1. Tax-free investment gains
The money in your HSA can keep growing during your retirement. As is the case with a Roth IRA or 401(k), investment gains in an HSA are tax-free. That’s a nice perk at any age.
2. Tax-free withdrawals
Taxes can be a huge burden for retirees on a fixed income. The beauty of HSAs is that money removed for qualified healthcare expenses isn’t subject to taxes. So whether you’re looking at a $1,200 bill for a diagnostic test or a $300 tab for prescriptions, you can tap your HSA to cover those costs without worrying about the IRS coming after a portion of the withdrawal you take.
3. Penalty-free withdrawals, come age 65
The whole purpose of an HSA is to have money on hand for medical expenses. So as you might imagine, penalties do apply when you take an HSA withdrawal for non-healthcare purposes. Those penalties, however, go away at age 65.
Once you turn 65, non-medical HSA withdrawals won’t be penalized. If you need cash to fix your house’s roof or repair your aging car, you can tap your HSA without having to worry.
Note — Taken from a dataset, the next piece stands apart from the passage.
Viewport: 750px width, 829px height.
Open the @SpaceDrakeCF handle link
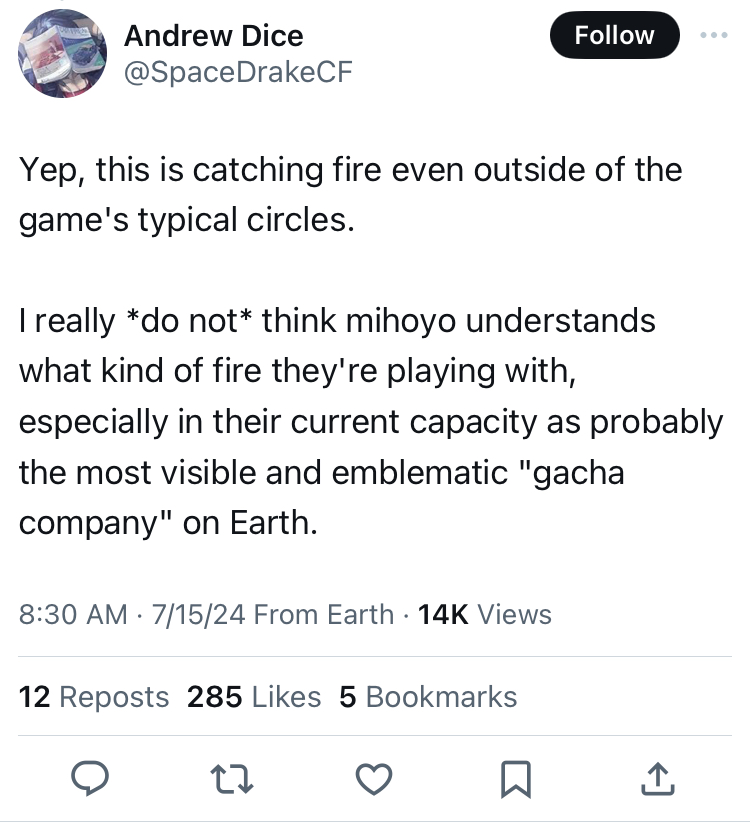[x=238, y=72]
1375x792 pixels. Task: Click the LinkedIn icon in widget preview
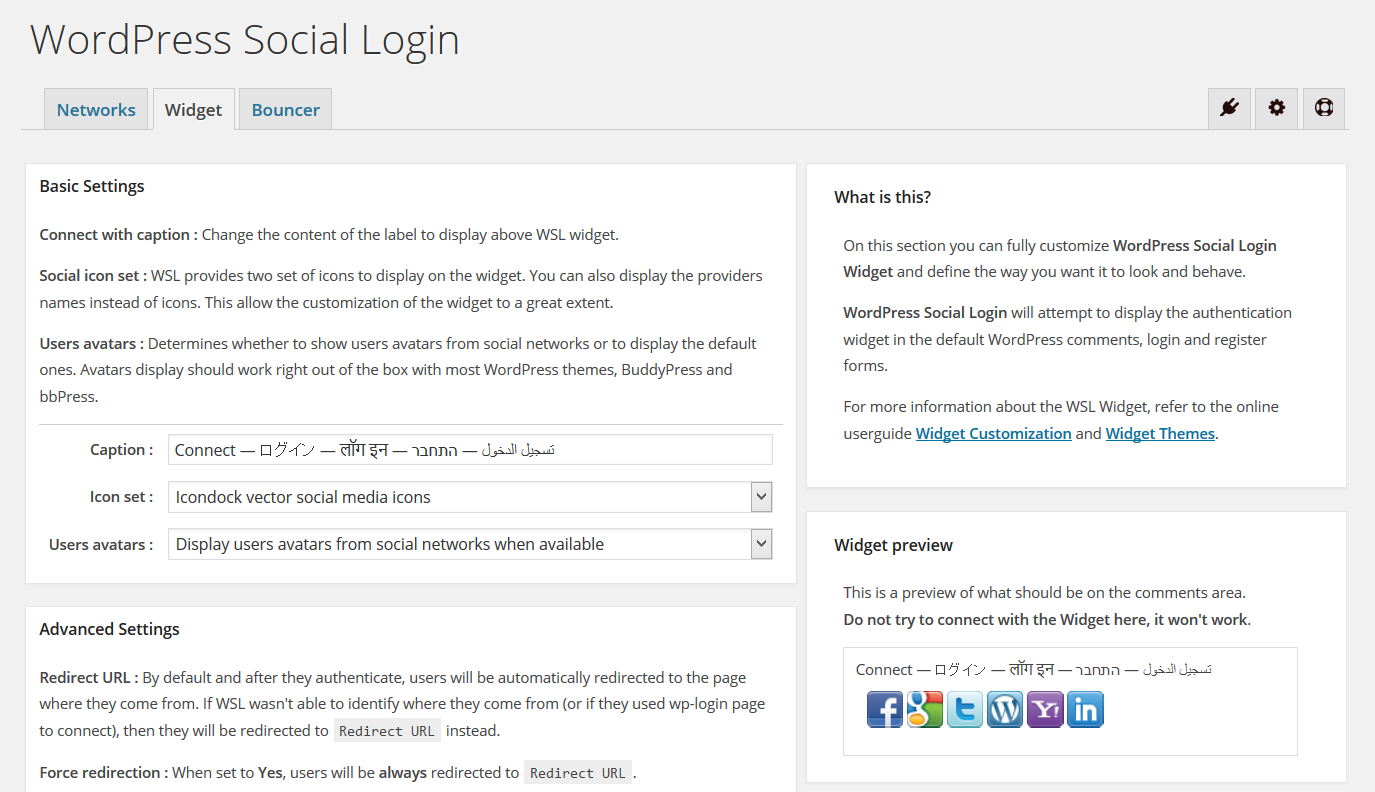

In that situation, however, your withdrawals will be subject to taxes. That could read like a penalty of sorts since you won’t get your money in full. However, it basically makes your HSA function like a traditional IRA or 401(k) plan where withdrawals in retirement are always taxed, no matter what the money is used for.
It pays to keep HSA funds on hand for retirement
Having access to HSA funds during your working years could make your medical bills easier to manage. But if you really want to make the most of your HSA, do what you can to leave your balance intact until retirement arrives. You’re apt to appreciate that money a lot more later in life when you’re on a fixed income and your medical costs are (most likely) higher.
This isn’t to say that you should take on credit card debt to cover near-term medical bills because you’re eager to leave your HSA alone as long as possible. That doesn’t make sense. But if you can afford your healthcare bills year after year, it definitely pays to avoid HSA withdrawals so you’re able to bring as large a balance as you can with you into retirement.